Cameron is a very fresh face – hiding the frayed edges of the uneasy union between Basildon boy and old Etonia with all the arrogance that can come with perceived inherited entitlement. The politics of his party will involve trying to shore up what residual wealth there is in the shires and the off-shore City and relying on a great deal of Middle England charitable pre-grannies to fill the craters he creates in the public sector.

Clegg is an extremely fresh face who was never allowed more than two questions at PMQs on a Wednesday lunchtime and who has exploded onto the electorate with all the frustration he’s been harbouring for a couple of years and more. His precise policies are not as honed as the other two, as yet, but he has a better idea of where we’re at both on a human level, as a thinking person, and as a politician. He’s more real, but his policies, as with all three parties, will have to be tailored to the actual circumstances existing on the actual balance sheets at the Bank and Whitehall.

In a fantasy world, I’d rather have him as the next leader, being assisted by Vince Cable, with Brown on hand for advice, but that’s just fantasy. Unless something remarkable happens, Brown is gone, and actually deserves to be. I rate his economic nouse on a higher level than the other two but he’s not the leader. He was washed up on Blair Rock as a leader. He should have struck out with Robin Cook against the Iraq War but he didn’t and he’s tired figure now. He has the voice, but he should have used it for all the people not just the Presbyterians.

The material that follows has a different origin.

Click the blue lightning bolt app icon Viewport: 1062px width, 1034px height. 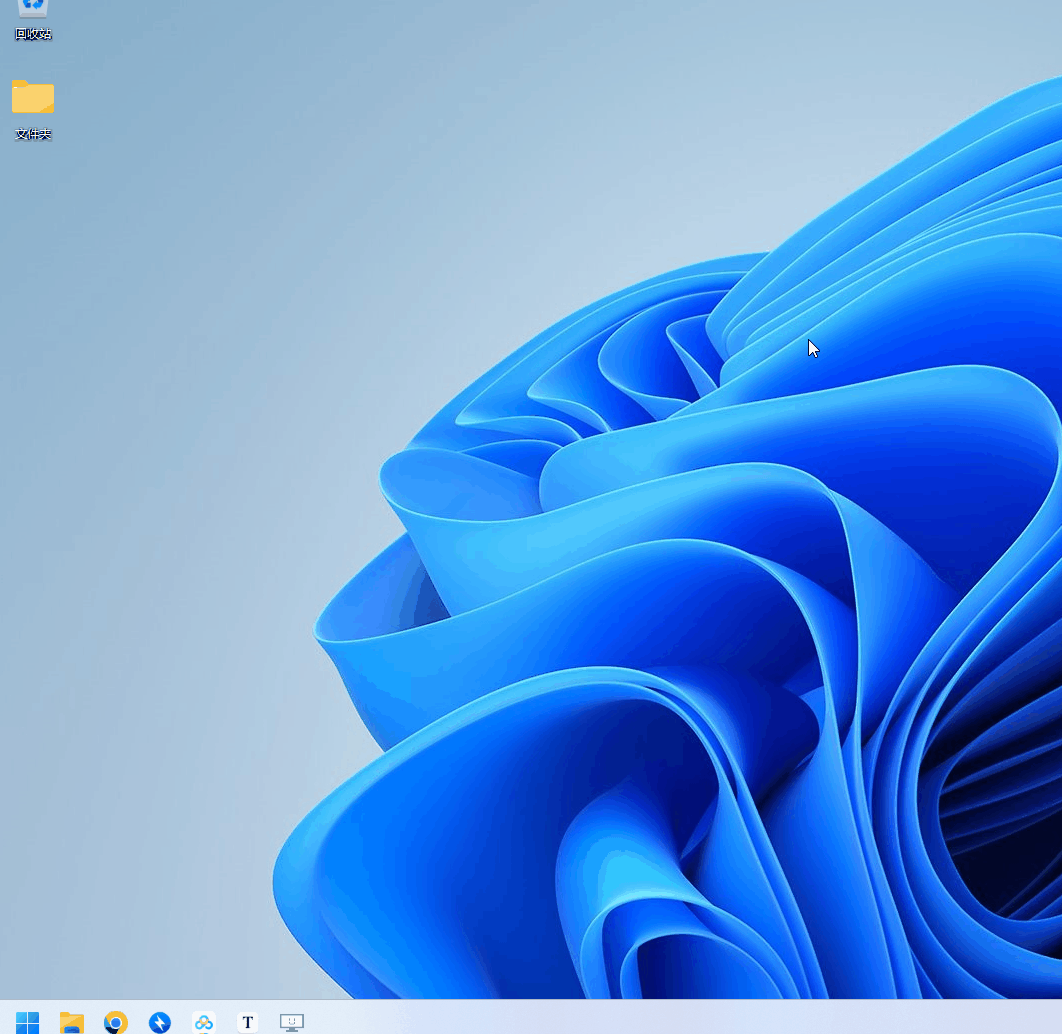160,1021
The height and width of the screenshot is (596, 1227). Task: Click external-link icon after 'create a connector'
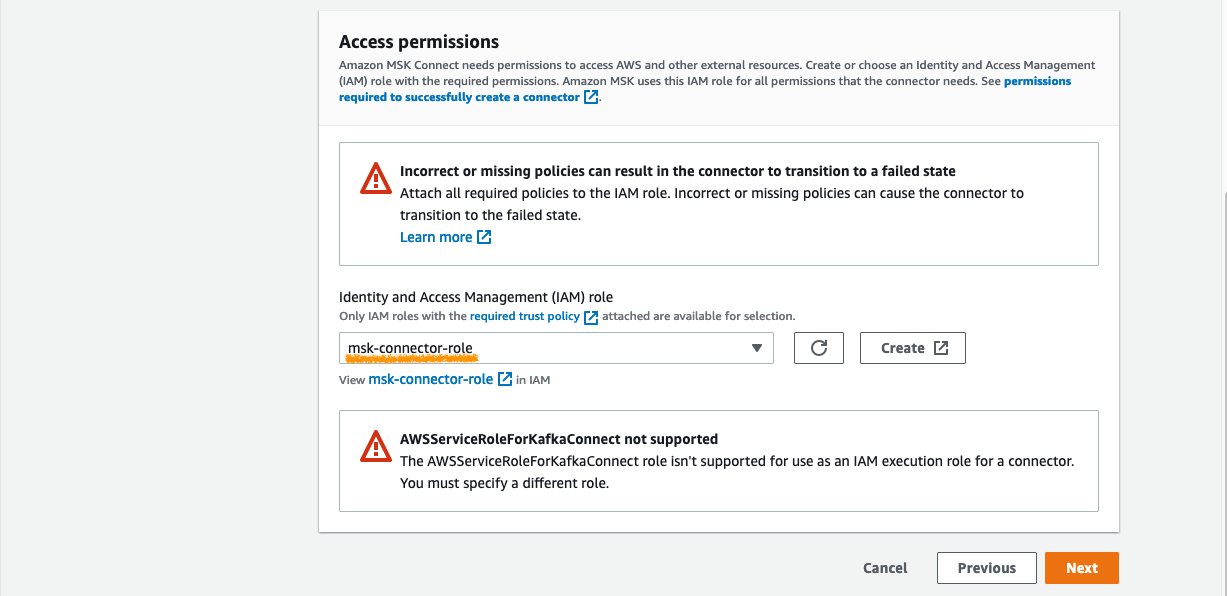pos(591,97)
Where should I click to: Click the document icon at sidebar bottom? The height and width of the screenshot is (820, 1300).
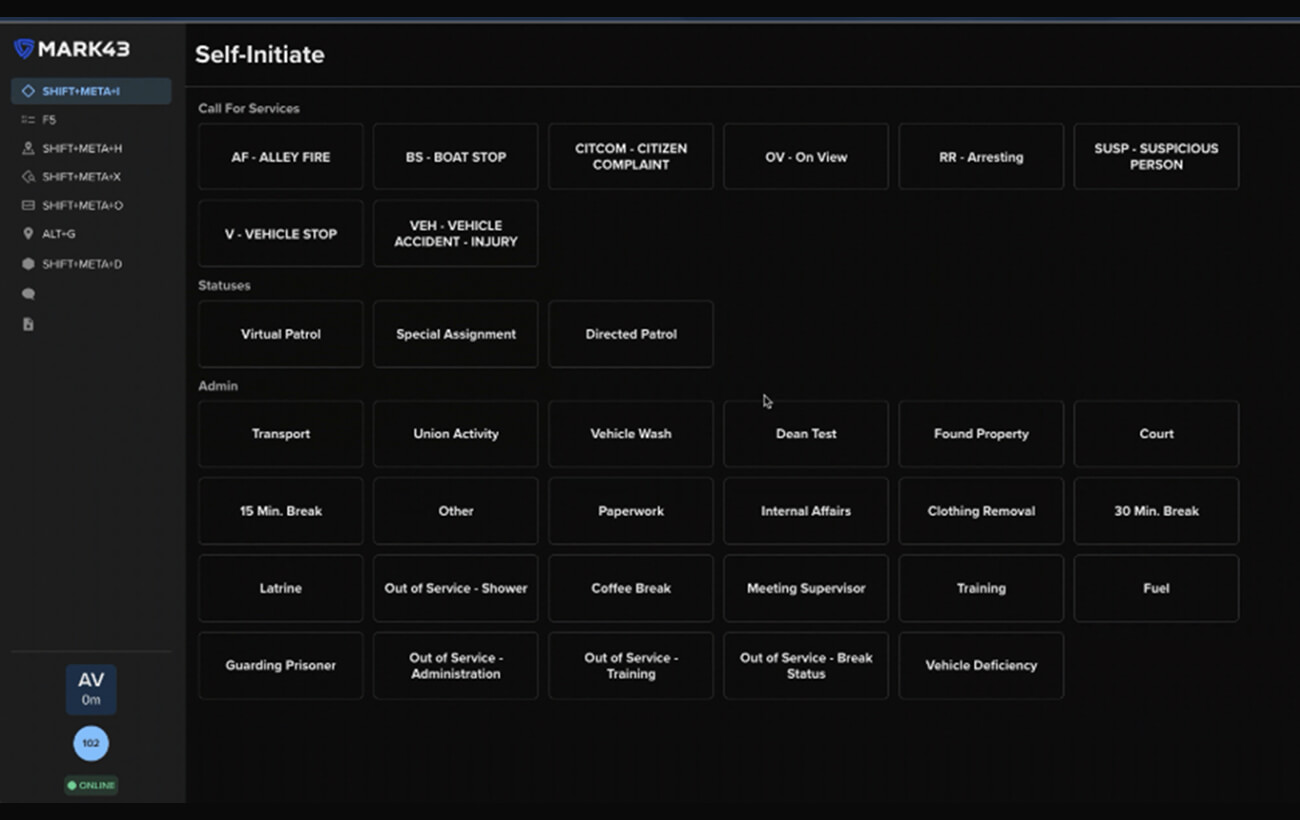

So what do we have? We have three ghosts of three parties who’ve been with us since the 19th century. The conservatives have changed the most, because they’ve been forced to, to stay in the game, but they still represent an old world that should now be gone. Labour represent their antithesis. Born in the late 19th century out of justified social unrest they have reached their goal with a nanny state that doesn’t quite know how to pay all the nannies any longer. Then there’s a so called Liberal Democratic Party which was totally reborn in the late 20th century out of the elements of the labour party who wanted to move toward the middle (the SDP), and virtually the old Liberal party of Joe Grimmond with its fair middle class principles which leant to the left.

This means that what we have is a working class and its supporters and sympathisers on the Labour left, the Liberal party to the left of middle, and a conservative party trying to maintain the class divisions and modus operandi of 60 years ago (“You never had it so good”) with that same condescending tone in the delivery of “you”. This means that 34% of people are on the right of the spectrum, and 66% in some way lean to the left. If I lived in a constituency with a big Labour or conservative majority I’d vote for the green party, but I don’t, so the best thing that I can do would be to try to help change ‘Old’ politics for good by voting Liberal. In our different ways, 66% of us will do that. We should not be dethroned by the 34% who will vote for something slightly more antisocial.


1. Do not accept Osbourne under any circumstances.

2. Vote for Clegg.

3. In a safe seat, vote Green.

And hope that Miliband is Labour leader by June 1st.

Then hope that social justice is the model that allows the ape to successfully address the neurotic shortcomings that would threaten his own survival.